La cámara sangrienta

La cámara sangrienta. Angela Carter. Trad. Jesús Gómez Gutiérrez. Ilustraciones de Alejandra Acosta. Madrid, Sexto Piso, 2017

El sexo (y el hambre)

Hay cosas que me cuesta comprender, que por mucho que me abra de orejas y de ojos me resisto a aceptar siguiendo mi propia lógica, me obligo a entregarme a la de los demás y en consecuencia, me pierdo.

Me sucede, a veces, con la publicidad. Tampoco es que haya profundizado mucho, pero desde la corteza del asunto, siento una terrible incomprensión: ¿con qué criterio se empaquetan temas y se colocan en la puerta de cierto perfil de consumidor, si luego, quien los compra es otro?

A lo que voy con todo esto es a que esta serie de cuentos de Angela Carter se acompaña de unas ilustraciones, en principio muy atractivas, pero que poco (o nada) se ajustan a todo lo que los textos sugieren que es mucho, muchísimo.

La cámara sangrienta me llega de rebote, porque yo la había olisqueado, me había detenido en su cubierta y en algunas de sus páginas con dibujos en rojo y negro, en sus promesas de «reescritura feminista» del folclore tradicional, pero no imaginaba tenerla en mi mesilla de noche, ni en mi bolso ni tampoco acompañándome en las cañas solitarias de los bares. Sin embargo, me hago con un ejemplar y lo devoro, le mordisqueo las páginas y tiro de sus palabras hasta arrancar el sentido y la entraña toda de aquello que cuenta.

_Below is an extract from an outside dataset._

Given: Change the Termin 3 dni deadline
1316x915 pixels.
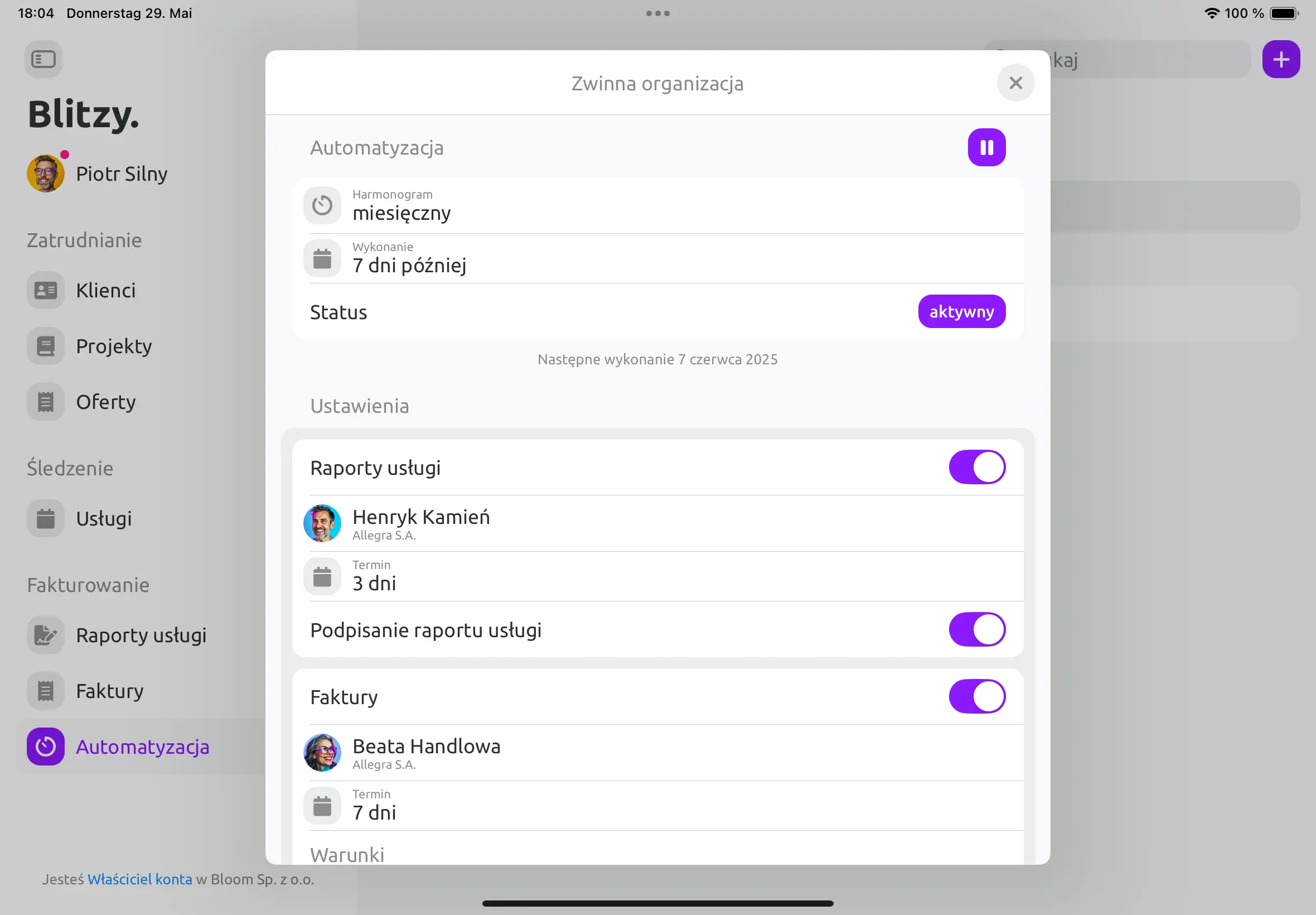Looking at the screenshot, I should tap(657, 576).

Me gusta. Me satisface. No sabe a lo que yo creía que iba a saber. Es otra cosa.

Cuando Angela Carter cuenta el cuento de La Bella y la Bestia y lo divide entre la perspectiva de un narrador en tercera persona y la del punto de vista de la muchacha protagonista, por ejemplo, ofrece al lector el asiento del deseo, el miedo y la duda de esa Bella que tradicionalmente es contada por otros: «ven, ponte cómodo y siente lo que siente ella cuando el desgraciado borracho de su padre la vende a un monstruo semental tras una partida de cartas; vive su vida, durante unas páginas».

Lo mismo con Caperucita Roja, con la esposa de Barbazul o con el gamberro del Gato con Botas (que es macho, sí, porque se puede ser macho y hablar de las hembras con las que ese macho se relaciona, conversa, trabaja, se aparea, come, ríe y vive sus aventuras, en serio que se puede).

Todos y cada uno de los cuentos comprendidos en La cámara sangrienta hablan de sexo, aunque describan los vestidos de una joven casadera, o la melena desaliñada de una bestia, el color de los ojos de una cabra o un bosque:

«El bosque se cierra y se vuelve a cerrar como un sistema de cajas chinas, unas dentro de otras; las íntimas perspectivas del bosque cambian incesantemente alrededor de la intrusa, de la viajera imaginaria que camina hacia un horizonte inventado que retrocede perpetuamente ante mí. En el bosque es fácil perderse».

Dice, claramente.

Angela Carter juega con el cambio de sujeto en sus frases, es extraño pero no es desagradable: es confuso pero contagia esa locura de la que están poseídos sus personajes, que observan, escuchan, saborean, desean y se devoran constantemente unos a otros.

Por todo esto, no comprendo por qué esas ilustraciones, bonitas pero inapropiadas: esa especie de grabados  y collages con puntos coloreados en rojo intenso que a mí, al menos, me llevan a otro sitio, tal vez a historias góticas y sensuales, siniestras, como de vampiros enamorados y no a la bestialidad húmeda de las narraciones de Angela Carter.

Pero no tengo ni idea: sólo sé que si tengo hambre y puedo comer, como.